— PASSAGE —
--*--

18 About statistics
Statistics is probably the most challenging step of holo-omic studies, due to two main factors: the extreme complexity of the data, often containing thousands of features, and the limited sample size, often in the realm of the dozens of sampling units. This combination renders many holo-omic datasets rather statistics unfriendly.
A step-by-step approach
In this workbook we strongly encourage researchers to proceed step-by-step when dealing with holo-omics data and biological questions.
Initial quantitative exploration of omic layers
The analysis of any multi-omic data should begin with independent analysis of each omic layer to learn about its structure and variability before jumping to multi-omic data integration.
- Data transformations: multivariate datasets consist of different data types (e.g., presence-absence of taxa, counts of genes, community-level metabolic capacity index of a function, concentrations of metabolites across samples) that may require specific transformation before applying statistical techniques.
- Unsupervised exploration of omic layers: include exploratory techniques, such as cluster analysis and ordination-based visualisation methods, which reveal the structure and main patterns of the omic datasets without prior information about experimental design. These procedures might reveal that the observations are structured into meaningful groups or that variables can be reduced to fewer dimensions.
- Supervised analysis of omic layers: this type of analyses incorporate information of experimental design and aim at testing and estimating the effects of the experimental factors (e.g., dietary treatment, drug administration) or variables of interest (e.g., age of the experimental subjects, geographic location of studied populations) on different omic layers.
Multi-omic data integration
When it comes to multi-omic data integration, the approaches can be broadly categorised into two types: multi-staged analysis and meta-dimensional or simultaneous analysis.
Multi-staged integration: leverages the central dogma of molecular biology to assume that the variation in omic datasets is hierarchical, such that variation in DNA leads to variation in RNA and so on to determine the phenotype
Meta-dimensional integration: considers the possibility that the phenotype is the product of the combination of variation across all omic layers, with the presence of complex inter-omic interactions.
All statistical analyses included in the Holo-omics workbook are conducted in R environment. You can find the details to set-up your R environment in the section Prepare your R environment.

--*--

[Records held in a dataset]
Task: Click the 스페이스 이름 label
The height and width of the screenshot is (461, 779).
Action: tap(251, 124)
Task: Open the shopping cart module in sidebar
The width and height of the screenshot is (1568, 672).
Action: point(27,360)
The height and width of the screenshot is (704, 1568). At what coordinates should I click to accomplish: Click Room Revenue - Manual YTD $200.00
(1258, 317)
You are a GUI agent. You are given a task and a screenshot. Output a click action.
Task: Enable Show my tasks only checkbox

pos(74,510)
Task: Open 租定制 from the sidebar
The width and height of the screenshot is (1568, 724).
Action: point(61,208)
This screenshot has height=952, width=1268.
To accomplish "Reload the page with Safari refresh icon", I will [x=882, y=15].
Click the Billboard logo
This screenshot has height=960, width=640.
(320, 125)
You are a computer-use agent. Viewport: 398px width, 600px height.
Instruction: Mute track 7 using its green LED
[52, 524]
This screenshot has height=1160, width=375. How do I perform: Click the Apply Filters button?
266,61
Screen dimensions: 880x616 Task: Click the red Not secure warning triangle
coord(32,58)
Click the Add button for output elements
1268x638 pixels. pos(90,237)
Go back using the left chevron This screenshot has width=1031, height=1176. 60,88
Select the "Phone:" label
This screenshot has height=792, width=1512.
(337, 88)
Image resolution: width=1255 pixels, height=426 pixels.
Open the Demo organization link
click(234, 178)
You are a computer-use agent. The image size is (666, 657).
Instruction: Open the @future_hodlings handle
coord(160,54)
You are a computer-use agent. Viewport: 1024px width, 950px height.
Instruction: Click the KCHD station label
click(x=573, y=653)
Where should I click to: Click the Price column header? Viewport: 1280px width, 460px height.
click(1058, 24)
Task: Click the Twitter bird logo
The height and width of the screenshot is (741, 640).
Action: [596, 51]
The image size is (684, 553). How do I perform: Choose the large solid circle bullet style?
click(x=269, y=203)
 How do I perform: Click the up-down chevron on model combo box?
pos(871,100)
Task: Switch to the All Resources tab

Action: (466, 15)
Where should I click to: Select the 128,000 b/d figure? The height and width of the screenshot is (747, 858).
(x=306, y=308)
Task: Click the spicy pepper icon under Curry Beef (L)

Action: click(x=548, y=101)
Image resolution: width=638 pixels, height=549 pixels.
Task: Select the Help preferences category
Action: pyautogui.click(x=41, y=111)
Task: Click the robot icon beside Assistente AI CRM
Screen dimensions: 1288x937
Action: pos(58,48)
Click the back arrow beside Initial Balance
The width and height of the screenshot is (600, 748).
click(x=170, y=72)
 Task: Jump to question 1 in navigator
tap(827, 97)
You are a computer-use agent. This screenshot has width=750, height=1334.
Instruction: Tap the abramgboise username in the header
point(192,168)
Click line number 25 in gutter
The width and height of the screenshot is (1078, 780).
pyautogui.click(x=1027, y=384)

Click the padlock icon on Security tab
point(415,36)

--*--

— WHAT TO DO —
1. In the holo-omics statistics text, rewrite everything from "Multi-staged integration: leverages" down to "your R environment.", renaming "phenotype" as "observable trait" wherever it appears.
2. Condense the paragraph of the holo-omics statistics text that begins "Statistics is probably the most challenging step" into a single shorter sentence that keeps its main facts.
The records have nothing to do with this exercise.

— SOLUTIONS —
1.
Multi-staged integration: leverages the central dogma of molecular biology to assume that the variation in omic datasets is hierarchical, such that variation in DNA leads to variation in RNA and so on to determine the observable trait
Meta-dimensional integration: considers the possibility that the observable trait is the product of the combination of variation across all omic layers, with the presence of complex inter-omic interactions.
All statistical analyses included in the Holo-omics workbook are conducted in R environment. You can find the details to set-up your R environment in the section Prepare your R environment.

2. Statistics is likely the hardest step in holo-omic studies: the data are extremely complex, often with thousands of features, while samples number only in the dozens, which makes many holo-omic datasets unfriendly to statistics.